The problem> Each entry in the listing must be set down again word for word.

+++ Stored data

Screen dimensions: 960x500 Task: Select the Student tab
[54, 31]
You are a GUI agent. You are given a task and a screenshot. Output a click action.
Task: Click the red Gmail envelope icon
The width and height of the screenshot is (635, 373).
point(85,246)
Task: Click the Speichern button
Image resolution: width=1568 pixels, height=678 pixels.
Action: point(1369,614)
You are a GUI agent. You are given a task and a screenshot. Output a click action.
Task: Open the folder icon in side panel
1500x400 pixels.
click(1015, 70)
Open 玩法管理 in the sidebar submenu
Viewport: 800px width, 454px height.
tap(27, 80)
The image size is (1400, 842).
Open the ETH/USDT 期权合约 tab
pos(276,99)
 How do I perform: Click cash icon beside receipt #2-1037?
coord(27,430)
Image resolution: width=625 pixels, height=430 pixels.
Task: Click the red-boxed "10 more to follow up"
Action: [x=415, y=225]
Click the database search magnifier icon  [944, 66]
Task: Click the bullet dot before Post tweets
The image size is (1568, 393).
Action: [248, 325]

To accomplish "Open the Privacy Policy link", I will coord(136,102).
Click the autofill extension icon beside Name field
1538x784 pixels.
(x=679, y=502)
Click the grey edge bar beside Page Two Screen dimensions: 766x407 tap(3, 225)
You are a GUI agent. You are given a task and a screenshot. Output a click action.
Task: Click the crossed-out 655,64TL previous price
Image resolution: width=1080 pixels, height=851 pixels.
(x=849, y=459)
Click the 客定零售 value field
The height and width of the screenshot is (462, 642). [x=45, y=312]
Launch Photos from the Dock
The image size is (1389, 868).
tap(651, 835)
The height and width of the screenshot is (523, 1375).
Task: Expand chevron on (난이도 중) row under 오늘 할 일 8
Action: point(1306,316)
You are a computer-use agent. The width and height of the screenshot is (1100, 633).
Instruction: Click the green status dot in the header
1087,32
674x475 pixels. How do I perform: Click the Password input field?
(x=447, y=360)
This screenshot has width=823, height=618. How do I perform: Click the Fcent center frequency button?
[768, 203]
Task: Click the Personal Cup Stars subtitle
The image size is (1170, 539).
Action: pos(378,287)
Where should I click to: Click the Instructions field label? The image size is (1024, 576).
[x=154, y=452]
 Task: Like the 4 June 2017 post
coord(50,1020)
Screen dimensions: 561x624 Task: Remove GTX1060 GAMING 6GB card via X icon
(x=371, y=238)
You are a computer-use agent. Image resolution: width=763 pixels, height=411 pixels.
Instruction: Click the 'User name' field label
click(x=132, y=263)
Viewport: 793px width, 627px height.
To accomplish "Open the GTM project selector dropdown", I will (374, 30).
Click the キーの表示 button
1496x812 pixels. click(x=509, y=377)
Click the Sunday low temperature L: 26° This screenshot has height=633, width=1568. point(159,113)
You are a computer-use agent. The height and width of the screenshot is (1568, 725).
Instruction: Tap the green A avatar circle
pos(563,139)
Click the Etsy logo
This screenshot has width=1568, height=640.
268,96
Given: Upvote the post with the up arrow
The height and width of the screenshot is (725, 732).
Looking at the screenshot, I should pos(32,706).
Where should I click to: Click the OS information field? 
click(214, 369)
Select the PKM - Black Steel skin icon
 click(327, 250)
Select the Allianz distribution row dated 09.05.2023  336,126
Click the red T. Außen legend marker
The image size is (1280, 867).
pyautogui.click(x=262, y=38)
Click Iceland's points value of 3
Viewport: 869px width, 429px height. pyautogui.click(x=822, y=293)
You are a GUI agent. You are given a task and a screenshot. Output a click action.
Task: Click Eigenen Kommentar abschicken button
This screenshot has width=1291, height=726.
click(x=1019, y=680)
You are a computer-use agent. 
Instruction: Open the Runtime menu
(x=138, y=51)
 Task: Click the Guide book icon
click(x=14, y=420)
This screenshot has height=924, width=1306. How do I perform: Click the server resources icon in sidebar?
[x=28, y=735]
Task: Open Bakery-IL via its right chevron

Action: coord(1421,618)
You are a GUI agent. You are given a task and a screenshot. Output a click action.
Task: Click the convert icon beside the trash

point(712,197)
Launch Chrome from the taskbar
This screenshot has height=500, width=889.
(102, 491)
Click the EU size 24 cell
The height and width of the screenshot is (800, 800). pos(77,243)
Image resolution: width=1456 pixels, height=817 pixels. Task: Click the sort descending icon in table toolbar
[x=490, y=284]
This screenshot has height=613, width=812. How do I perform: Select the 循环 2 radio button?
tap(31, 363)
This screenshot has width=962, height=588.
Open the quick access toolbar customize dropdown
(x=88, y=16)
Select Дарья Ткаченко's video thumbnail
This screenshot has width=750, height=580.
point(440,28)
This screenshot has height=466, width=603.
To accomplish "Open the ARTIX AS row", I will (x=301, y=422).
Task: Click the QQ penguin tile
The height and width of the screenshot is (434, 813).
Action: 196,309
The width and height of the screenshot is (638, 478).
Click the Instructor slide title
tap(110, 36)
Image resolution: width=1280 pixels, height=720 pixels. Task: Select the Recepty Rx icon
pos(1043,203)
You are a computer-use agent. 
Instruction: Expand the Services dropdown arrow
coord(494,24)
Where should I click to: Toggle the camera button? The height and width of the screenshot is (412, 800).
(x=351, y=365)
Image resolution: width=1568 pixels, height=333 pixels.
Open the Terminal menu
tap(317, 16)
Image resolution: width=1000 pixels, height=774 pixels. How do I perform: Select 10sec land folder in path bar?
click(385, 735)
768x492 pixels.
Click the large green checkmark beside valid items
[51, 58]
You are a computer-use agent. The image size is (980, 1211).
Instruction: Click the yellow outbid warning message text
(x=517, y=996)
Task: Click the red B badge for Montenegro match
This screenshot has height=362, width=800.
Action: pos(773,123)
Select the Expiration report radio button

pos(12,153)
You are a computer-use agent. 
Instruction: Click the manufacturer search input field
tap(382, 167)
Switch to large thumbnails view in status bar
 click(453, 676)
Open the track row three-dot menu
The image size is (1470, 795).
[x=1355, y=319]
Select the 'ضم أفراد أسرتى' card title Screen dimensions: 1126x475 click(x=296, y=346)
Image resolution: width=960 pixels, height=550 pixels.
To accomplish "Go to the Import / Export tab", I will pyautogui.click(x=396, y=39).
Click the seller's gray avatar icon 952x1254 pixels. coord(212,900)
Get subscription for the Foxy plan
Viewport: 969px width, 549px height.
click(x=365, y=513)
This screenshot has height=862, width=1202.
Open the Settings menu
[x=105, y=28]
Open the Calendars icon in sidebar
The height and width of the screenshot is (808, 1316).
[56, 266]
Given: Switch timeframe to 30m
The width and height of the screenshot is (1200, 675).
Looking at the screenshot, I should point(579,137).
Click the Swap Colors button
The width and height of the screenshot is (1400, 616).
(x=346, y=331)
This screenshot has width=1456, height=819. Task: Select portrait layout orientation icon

++++++

Task answer>
Screen dimensions: 960x500 Task: Select the Student tab
[54, 31]
You are a GUI agent. You are given a task and a screenshot. Output a click action.
Task: Click the red Gmail envelope icon
The width and height of the screenshot is (635, 373).
point(85,246)
Task: Click the Speichern button
Image resolution: width=1568 pixels, height=678 pixels.
Action: point(1369,614)
You are a GUI agent. You are given a task and a screenshot. Output a click action.
Task: Open the folder icon in side panel
1500x400 pixels.
click(1015, 70)
Open 玩法管理 in the sidebar submenu
Viewport: 800px width, 454px height.
tap(27, 80)
The image size is (1400, 842).
Open the ETH/USDT 期权合约 tab
pos(276,99)
 How do I perform: Click cash icon beside receipt #2-1037?
coord(27,430)
Image resolution: width=625 pixels, height=430 pixels.
Task: Click the red-boxed "10 more to follow up"
Action: [x=415, y=225]
Click the database search magnifier icon  [944, 66]
Task: Click the bullet dot before Post tweets
The image size is (1568, 393).
Action: [248, 325]

To accomplish "Open the Privacy Policy link", I will coord(136,102).
Click the autofill extension icon beside Name field
1538x784 pixels.
(x=679, y=502)
Click the grey edge bar beside Page Two Screen dimensions: 766x407 tap(3, 225)
You are a GUI agent. You are given a task and a screenshot. Output a click action.
Task: Click the crossed-out 655,64TL previous price
Image resolution: width=1080 pixels, height=851 pixels.
(x=849, y=459)
Click the 客定零售 value field
The height and width of the screenshot is (462, 642). [x=45, y=312]
Launch Photos from the Dock
The image size is (1389, 868).
tap(651, 835)
The height and width of the screenshot is (523, 1375).
Task: Expand chevron on (난이도 중) row under 오늘 할 일 8
Action: point(1306,316)
You are a computer-use agent. The width and height of the screenshot is (1100, 633).
Instruction: Click the green status dot in the header
1087,32
674x475 pixels. How do I perform: Click the Password input field?
(x=447, y=360)
This screenshot has width=823, height=618. How do I perform: Click the Fcent center frequency button?
[768, 203]
Task: Click the Personal Cup Stars subtitle
The image size is (1170, 539).
Action: pos(378,287)
Where should I click to: Click the Instructions field label? The image size is (1024, 576).
[x=154, y=452]
 Task: Like the 4 June 2017 post
coord(50,1020)
Screen dimensions: 561x624 Task: Remove GTX1060 GAMING 6GB card via X icon
(x=371, y=238)
You are a computer-use agent. Image resolution: width=763 pixels, height=411 pixels.
Instruction: Click the 'User name' field label
click(x=132, y=263)
Viewport: 793px width, 627px height.
To accomplish "Open the GTM project selector dropdown", I will (374, 30).
Click the キーの表示 button
1496x812 pixels. click(x=509, y=377)
Click the Sunday low temperature L: 26° This screenshot has height=633, width=1568. point(159,113)
You are a computer-use agent. The height and width of the screenshot is (1568, 725).
Instruction: Tap the green A avatar circle
pos(563,139)
Click the Etsy logo
This screenshot has width=1568, height=640.
268,96
Given: Upvote the post with the up arrow
The height and width of the screenshot is (725, 732).
Looking at the screenshot, I should pos(32,706).
Where should I click to: Click the OS information field? 
click(214, 369)
Select the PKM - Black Steel skin icon
 click(327, 250)
Select the Allianz distribution row dated 09.05.2023  336,126
Click the red T. Außen legend marker
The image size is (1280, 867).
pyautogui.click(x=262, y=38)
Click Iceland's points value of 3
Viewport: 869px width, 429px height. pyautogui.click(x=822, y=293)
You are a GUI agent. You are given a task and a screenshot. Output a click action.
Task: Click Eigenen Kommentar abschicken button
This screenshot has width=1291, height=726.
click(x=1019, y=680)
You are a computer-use agent. 
Instruction: Open the Runtime menu
(x=138, y=51)
 Task: Click the Guide book icon
click(x=14, y=420)
This screenshot has height=924, width=1306. How do I perform: Click the server resources icon in sidebar?
[x=28, y=735]
Task: Open Bakery-IL via its right chevron

Action: coord(1421,618)
You are a GUI agent. You are given a task and a screenshot. Output a click action.
Task: Click the convert icon beside the trash

point(712,197)
Launch Chrome from the taskbar
This screenshot has height=500, width=889.
(102, 491)
Click the EU size 24 cell
The height and width of the screenshot is (800, 800). pos(77,243)
Image resolution: width=1456 pixels, height=817 pixels. Task: Click the sort descending icon in table toolbar
[x=490, y=284]
This screenshot has height=613, width=812. How do I perform: Select the 循环 2 radio button?
tap(31, 363)
This screenshot has width=962, height=588.
Open the quick access toolbar customize dropdown
(x=88, y=16)
Select Дарья Ткаченко's video thumbnail
This screenshot has width=750, height=580.
point(440,28)
This screenshot has height=466, width=603.
To accomplish "Open the ARTIX AS row", I will (x=301, y=422).
Task: Click the QQ penguin tile
The height and width of the screenshot is (434, 813).
Action: 196,309
The width and height of the screenshot is (638, 478).
Click the Instructor slide title
tap(110, 36)
Image resolution: width=1280 pixels, height=720 pixels. Task: Select the Recepty Rx icon
pos(1043,203)
You are a computer-use agent. 
Instruction: Expand the Services dropdown arrow
coord(494,24)
Where should I click to: Toggle the camera button? The height and width of the screenshot is (412, 800).
(x=351, y=365)
Image resolution: width=1568 pixels, height=333 pixels.
Open the Terminal menu
tap(317, 16)
Image resolution: width=1000 pixels, height=774 pixels. How do I perform: Select 10sec land folder in path bar?
click(385, 735)
768x492 pixels.
Click the large green checkmark beside valid items
[51, 58]
You are a computer-use agent. The image size is (980, 1211).
Instruction: Click the yellow outbid warning message text
(x=517, y=996)
Task: Click the red B badge for Montenegro match
This screenshot has height=362, width=800.
Action: pos(773,123)
Select the Expiration report radio button

pos(12,153)
You are a computer-use agent. 
Instruction: Click the manufacturer search input field
tap(382, 167)
Switch to large thumbnails view in status bar
 click(453, 676)
Open the track row three-dot menu
The image size is (1470, 795).
[x=1355, y=319]
Select the 'ضم أفراد أسرتى' card title Screen dimensions: 1126x475 click(x=296, y=346)
Image resolution: width=960 pixels, height=550 pixels.
To accomplish "Go to the Import / Export tab", I will pyautogui.click(x=396, y=39).
Click the seller's gray avatar icon 952x1254 pixels. coord(212,900)
Get subscription for the Foxy plan
Viewport: 969px width, 549px height.
click(x=365, y=513)
This screenshot has height=862, width=1202.
Open the Settings menu
[x=105, y=28]
Open the Calendars icon in sidebar
The height and width of the screenshot is (808, 1316).
[56, 266]
Given: Switch timeframe to 30m
The width and height of the screenshot is (1200, 675).
Looking at the screenshot, I should point(579,137).
Click the Swap Colors button
The width and height of the screenshot is (1400, 616).
(x=346, y=331)
This screenshot has width=1456, height=819. Task: Select portrait layout orientation icon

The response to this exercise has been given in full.